Probability data for edge failures:

{
  "edge_id": {
    "1": {"p": 0.95},
    "0": {"p": 0.05}
  }
}

Data Quality Guidelines

  • Coordinates: Use consistent units (e.g., kilometers) and coordinate system

  • Node IDs: Use descriptive, unique identifiers

  • Edge IDs: Use descriptive, unique identifiers

  • Attributes: Include relevant metadata (capacity, type, etc.)

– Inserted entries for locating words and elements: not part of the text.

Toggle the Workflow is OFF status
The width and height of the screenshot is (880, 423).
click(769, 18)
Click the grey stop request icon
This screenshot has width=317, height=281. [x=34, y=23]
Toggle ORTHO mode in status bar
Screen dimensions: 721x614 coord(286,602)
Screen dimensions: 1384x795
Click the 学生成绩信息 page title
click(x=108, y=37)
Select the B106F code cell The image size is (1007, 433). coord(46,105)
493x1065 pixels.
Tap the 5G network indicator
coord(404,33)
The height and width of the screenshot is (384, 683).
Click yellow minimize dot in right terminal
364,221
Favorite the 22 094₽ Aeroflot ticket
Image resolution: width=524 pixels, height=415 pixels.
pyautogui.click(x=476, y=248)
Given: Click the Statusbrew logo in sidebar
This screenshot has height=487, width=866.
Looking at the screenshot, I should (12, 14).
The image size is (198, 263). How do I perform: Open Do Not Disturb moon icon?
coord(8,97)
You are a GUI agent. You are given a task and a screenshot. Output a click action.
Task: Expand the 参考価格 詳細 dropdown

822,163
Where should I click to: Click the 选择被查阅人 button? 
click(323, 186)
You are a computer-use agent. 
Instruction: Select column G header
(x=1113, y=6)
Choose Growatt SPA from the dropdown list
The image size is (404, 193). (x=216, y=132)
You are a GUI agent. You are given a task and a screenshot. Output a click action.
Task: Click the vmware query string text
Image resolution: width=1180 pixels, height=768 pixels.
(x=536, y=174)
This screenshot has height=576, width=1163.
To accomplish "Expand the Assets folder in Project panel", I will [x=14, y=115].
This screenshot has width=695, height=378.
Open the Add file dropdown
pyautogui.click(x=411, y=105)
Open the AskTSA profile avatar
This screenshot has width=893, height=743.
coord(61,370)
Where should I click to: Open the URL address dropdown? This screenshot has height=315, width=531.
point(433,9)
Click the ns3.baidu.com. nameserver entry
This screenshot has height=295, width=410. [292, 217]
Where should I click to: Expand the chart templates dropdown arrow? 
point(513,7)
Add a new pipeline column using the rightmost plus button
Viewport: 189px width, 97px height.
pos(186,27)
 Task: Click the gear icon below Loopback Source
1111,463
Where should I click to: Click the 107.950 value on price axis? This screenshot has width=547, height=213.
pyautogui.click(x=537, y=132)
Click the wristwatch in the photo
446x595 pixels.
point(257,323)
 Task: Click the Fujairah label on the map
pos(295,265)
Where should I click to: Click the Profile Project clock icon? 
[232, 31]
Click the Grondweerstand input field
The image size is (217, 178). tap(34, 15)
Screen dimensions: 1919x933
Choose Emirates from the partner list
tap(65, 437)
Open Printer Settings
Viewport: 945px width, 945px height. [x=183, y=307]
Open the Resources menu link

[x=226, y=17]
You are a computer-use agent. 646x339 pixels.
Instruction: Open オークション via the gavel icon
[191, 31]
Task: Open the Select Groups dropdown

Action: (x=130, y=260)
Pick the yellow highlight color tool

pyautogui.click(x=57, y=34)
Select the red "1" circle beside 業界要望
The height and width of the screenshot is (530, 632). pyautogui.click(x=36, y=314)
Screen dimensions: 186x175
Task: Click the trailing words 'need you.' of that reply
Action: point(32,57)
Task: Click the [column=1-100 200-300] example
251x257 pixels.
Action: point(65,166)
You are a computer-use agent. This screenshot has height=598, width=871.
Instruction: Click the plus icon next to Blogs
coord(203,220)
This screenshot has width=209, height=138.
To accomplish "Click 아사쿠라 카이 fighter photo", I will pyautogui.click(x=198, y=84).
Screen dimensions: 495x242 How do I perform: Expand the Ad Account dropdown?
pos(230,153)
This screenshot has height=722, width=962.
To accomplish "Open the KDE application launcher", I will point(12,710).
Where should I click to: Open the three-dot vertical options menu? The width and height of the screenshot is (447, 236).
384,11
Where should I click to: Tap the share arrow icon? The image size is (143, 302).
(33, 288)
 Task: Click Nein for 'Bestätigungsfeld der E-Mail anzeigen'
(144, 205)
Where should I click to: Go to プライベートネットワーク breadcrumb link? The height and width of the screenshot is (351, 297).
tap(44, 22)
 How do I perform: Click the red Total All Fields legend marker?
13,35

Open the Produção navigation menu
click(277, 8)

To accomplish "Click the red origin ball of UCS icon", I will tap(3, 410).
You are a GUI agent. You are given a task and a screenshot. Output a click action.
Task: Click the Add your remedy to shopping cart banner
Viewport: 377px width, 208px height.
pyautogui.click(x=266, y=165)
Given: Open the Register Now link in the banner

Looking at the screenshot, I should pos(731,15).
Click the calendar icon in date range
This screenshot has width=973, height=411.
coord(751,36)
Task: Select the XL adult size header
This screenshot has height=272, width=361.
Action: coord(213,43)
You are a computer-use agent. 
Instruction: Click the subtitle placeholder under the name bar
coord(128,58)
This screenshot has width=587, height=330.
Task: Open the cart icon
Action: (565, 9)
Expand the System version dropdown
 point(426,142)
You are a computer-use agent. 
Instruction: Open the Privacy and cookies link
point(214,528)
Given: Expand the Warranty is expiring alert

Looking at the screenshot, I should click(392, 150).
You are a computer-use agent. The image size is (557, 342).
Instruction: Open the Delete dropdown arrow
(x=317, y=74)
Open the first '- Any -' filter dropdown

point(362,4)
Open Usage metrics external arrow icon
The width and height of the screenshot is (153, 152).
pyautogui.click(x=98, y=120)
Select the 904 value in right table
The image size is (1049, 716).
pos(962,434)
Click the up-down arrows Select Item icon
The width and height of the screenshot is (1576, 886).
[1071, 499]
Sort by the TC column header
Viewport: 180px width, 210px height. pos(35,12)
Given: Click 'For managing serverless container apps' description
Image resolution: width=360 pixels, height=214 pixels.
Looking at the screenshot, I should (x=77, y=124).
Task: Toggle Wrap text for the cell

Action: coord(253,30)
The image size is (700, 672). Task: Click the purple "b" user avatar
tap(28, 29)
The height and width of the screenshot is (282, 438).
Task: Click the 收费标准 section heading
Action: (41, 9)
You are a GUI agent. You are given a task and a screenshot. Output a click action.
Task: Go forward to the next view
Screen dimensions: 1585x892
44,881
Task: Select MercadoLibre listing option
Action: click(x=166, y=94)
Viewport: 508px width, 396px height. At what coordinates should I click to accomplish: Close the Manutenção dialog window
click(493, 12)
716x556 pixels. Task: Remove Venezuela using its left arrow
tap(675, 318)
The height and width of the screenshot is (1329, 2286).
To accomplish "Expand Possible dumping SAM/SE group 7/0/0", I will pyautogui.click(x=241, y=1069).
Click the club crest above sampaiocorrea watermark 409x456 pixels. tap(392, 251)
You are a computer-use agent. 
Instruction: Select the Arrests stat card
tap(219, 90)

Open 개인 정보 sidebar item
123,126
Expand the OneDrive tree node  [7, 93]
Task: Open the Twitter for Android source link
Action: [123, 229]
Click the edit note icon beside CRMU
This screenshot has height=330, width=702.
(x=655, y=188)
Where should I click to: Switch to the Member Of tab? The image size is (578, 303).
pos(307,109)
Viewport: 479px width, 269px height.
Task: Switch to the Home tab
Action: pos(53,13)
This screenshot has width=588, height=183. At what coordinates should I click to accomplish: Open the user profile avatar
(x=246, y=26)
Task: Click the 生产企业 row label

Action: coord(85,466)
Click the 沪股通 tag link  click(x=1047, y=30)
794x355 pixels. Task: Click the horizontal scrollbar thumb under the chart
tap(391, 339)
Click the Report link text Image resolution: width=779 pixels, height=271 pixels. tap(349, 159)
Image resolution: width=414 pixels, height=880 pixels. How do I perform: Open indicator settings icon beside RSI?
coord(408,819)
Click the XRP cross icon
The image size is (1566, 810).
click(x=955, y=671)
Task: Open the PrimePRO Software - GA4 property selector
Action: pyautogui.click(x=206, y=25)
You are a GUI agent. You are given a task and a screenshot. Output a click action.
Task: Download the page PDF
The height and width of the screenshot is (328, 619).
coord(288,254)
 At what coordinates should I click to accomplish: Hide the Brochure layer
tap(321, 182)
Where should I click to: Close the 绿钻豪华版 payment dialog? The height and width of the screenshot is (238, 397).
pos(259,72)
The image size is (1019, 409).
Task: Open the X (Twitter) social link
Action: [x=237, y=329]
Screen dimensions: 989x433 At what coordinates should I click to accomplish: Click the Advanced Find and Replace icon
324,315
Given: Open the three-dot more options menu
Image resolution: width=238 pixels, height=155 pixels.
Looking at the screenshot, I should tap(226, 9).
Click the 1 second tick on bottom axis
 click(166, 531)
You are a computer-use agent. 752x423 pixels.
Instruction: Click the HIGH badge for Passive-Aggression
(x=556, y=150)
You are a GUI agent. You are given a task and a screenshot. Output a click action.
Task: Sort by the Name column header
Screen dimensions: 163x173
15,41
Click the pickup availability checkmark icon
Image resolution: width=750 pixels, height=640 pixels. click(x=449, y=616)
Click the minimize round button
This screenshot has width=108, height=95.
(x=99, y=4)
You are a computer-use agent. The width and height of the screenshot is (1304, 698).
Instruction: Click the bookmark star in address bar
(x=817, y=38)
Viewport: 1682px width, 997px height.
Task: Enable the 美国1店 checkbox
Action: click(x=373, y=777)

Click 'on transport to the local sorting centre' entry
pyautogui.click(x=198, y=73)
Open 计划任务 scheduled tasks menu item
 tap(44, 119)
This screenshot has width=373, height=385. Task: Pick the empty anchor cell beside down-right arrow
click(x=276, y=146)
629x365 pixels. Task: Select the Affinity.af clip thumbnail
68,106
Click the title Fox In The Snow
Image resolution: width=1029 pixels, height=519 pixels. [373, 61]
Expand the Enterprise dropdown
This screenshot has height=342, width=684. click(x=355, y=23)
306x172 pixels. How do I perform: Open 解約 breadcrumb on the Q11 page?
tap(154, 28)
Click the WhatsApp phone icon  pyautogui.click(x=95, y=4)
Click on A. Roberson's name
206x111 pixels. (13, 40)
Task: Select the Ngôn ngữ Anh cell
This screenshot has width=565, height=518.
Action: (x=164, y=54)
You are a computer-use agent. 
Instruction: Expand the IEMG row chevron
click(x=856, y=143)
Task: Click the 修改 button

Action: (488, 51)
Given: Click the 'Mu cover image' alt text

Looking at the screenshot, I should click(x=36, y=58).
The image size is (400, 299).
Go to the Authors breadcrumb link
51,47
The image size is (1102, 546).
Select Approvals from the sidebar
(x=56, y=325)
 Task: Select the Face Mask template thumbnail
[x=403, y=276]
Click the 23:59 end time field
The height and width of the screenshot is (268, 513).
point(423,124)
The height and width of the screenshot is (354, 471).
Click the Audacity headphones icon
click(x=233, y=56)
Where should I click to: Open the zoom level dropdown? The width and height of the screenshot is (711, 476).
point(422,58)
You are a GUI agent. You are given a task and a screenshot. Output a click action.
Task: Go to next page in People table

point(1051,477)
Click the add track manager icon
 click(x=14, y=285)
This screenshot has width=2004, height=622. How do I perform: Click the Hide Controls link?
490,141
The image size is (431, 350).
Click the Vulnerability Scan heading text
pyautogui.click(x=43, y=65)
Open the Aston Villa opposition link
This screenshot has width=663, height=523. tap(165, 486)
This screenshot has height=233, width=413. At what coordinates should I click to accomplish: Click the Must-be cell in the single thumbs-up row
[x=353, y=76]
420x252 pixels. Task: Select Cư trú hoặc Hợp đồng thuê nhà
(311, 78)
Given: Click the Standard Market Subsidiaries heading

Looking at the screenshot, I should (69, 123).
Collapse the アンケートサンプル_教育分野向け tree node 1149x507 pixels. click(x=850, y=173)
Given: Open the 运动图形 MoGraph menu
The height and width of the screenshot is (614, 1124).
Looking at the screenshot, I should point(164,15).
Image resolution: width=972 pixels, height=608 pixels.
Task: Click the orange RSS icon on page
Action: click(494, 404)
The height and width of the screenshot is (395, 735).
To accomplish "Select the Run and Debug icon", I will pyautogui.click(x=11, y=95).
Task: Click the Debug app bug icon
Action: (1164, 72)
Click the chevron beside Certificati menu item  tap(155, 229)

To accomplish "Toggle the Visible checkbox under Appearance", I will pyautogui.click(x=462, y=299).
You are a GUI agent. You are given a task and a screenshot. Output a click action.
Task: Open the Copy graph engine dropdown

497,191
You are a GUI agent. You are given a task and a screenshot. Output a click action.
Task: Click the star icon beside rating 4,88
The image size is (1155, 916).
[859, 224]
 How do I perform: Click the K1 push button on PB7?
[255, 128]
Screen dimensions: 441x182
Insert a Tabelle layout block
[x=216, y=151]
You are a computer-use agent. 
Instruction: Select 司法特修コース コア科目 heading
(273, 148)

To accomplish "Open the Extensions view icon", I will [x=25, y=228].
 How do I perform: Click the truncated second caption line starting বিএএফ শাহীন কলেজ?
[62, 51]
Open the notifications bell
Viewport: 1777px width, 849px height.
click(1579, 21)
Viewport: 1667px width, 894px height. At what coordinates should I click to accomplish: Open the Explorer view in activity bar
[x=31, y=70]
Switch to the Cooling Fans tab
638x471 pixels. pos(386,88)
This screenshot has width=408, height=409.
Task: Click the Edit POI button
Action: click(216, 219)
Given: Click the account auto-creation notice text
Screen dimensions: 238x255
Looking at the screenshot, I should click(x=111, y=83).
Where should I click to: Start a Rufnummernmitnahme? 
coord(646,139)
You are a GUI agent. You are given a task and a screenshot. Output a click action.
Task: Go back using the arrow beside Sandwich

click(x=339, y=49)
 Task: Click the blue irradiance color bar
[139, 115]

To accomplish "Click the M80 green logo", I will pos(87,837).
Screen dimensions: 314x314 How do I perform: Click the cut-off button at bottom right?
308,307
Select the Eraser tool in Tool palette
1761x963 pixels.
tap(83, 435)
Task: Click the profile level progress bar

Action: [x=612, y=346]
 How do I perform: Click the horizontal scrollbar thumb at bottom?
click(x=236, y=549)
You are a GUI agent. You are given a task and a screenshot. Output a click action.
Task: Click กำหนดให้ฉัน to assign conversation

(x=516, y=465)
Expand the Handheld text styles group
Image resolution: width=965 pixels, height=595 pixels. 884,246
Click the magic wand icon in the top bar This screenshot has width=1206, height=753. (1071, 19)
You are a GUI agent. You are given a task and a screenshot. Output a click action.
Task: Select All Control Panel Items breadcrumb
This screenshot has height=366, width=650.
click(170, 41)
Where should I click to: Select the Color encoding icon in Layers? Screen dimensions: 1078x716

  • Probabilities: Ensure probabilities sum to 1.0 for each edge

  • Validation: All data must pass schema validation

Dataset Documentation

Create comprehensive documentation for your dataset:

README.md

Include: * Dataset overview and purpose * Data source and methodology * Network statistics (nodes, edges, connectivity) * Usage examples * Citation information

PROVENANCE.md

Include: * Original data source * Processing steps and transformations * Assumptions and limitations * Data quality notes

CHANGELOG.md

Track changes and updates to the dataset.

Validation

Before submitting, validate your dataset:

# Validate all datasets
python data_validate.py --root .

# Validate specific dataset
python data_validate.py --root . --dataset your-dataset-name

Update Registry

Add your dataset to the registry.json file:

[
  {
    "name": "your-dataset-name",
    "version": "1.0.0",
    "path": "your-dataset-name/v1",
    "summary": "Brief description of your dataset",
    "license": "CC-BY-4.0"
  }
]

Code Contributions

Code Style

  • Follow PEP 8 style guidelines

  • Use type hints for function parameters and return values

  • Write docstrings for all public functions

  • Use meaningful variable and function names

Testing

  • Write tests for new functionality

  • Ensure all existing tests pass

  • Aim for good test coverage

# Run tests
pytest tests/

# Run with coverage
pytest --cov=ndtools tests/

Documentation

  • Update docstrings for modified functions

  • Add examples to the documentation

  • Update the API reference if needed

Pull Request Process

  1. Create a feature branch:

    git checkout -b feature/your-feature-name
    
  2. Make your changes and commit them:

    git add .
    git commit -m "Add your dataset: brief description"
    
  3. Push to your fork:

    git push origin feature/your-feature-name
    
  4. Create a pull request on GitHub with: * Clear description of changes * Reference to any related issues * Screenshots for UI changes * Test results

Pull Request Guidelines

  • Keep PRs focused on a single feature or dataset

  • Write clear, descriptive commit messages

  • Respond to review feedback promptly

  • Update documentation as needed

  • Ensure all tests pass

Review Process

All contributions are reviewed by maintainers:

  • Code quality: Style, functionality, tests

  • Data quality: Validation, documentation, format compliance

  • Documentation: Clarity, completeness, accuracy

  • Testing: Coverage, correctness

Reviewers may request changes before merging.

License

By contributing to this project, you agree that your contributions will be licensed under the same licenses as the project:

  • Code: MIT License

  • Data: CC-BY-4.0 License

This means your contributions can be used by others under these terms.

Getting Help

If you need help with contributing:

  • Open an issue on GitHub for questions

  • Check existing issues for similar questions

  • Read the documentation thoroughly

  • Ask in discussions for general questions

Recognition

Contributors will be recognized in:

  • The project’s README.md file

  • Release notes for significant contributions

  • The project’s documentation

Thank you for contributing to the Network Datasets project!